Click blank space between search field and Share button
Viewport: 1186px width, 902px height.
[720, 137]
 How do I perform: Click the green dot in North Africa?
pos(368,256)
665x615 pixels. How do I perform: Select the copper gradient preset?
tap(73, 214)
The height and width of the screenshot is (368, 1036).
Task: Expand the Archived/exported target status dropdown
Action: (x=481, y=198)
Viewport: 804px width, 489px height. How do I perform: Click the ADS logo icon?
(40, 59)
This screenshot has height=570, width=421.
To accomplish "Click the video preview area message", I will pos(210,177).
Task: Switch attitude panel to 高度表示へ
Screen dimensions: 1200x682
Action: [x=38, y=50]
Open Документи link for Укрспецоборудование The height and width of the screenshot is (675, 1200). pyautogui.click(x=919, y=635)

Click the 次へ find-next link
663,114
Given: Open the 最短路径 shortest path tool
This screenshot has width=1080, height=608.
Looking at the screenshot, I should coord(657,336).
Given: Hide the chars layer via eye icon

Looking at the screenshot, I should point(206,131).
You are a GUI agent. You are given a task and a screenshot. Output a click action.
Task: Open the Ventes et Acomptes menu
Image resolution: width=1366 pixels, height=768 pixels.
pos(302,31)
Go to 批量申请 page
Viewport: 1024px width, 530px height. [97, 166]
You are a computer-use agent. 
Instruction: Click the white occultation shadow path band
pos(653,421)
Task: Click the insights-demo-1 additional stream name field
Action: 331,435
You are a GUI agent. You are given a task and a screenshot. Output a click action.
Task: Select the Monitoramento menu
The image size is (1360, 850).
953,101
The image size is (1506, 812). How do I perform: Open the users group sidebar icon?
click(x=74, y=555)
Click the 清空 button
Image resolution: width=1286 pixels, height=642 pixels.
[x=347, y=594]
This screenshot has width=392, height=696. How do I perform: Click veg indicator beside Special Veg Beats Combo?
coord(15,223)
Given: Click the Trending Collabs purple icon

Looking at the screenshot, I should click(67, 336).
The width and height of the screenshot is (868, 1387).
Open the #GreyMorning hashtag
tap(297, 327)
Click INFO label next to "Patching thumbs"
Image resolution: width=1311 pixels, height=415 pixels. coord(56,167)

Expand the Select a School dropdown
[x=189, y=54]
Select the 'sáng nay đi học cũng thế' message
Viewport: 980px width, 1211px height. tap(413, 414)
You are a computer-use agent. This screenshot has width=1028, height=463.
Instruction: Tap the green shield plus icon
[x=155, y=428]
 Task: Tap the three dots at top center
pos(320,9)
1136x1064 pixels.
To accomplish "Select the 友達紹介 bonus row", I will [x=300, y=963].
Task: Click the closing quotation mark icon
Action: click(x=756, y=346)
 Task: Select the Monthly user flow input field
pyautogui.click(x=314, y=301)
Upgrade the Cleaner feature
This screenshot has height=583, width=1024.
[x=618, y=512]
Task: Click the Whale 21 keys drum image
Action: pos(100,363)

Instructions to follow
Where a line contains the word "computer", copy that line from the listing above.

Answer to this task
You are a computer-use agent. 
You are a computer-use agent. This screenshot has width=1028, height=463.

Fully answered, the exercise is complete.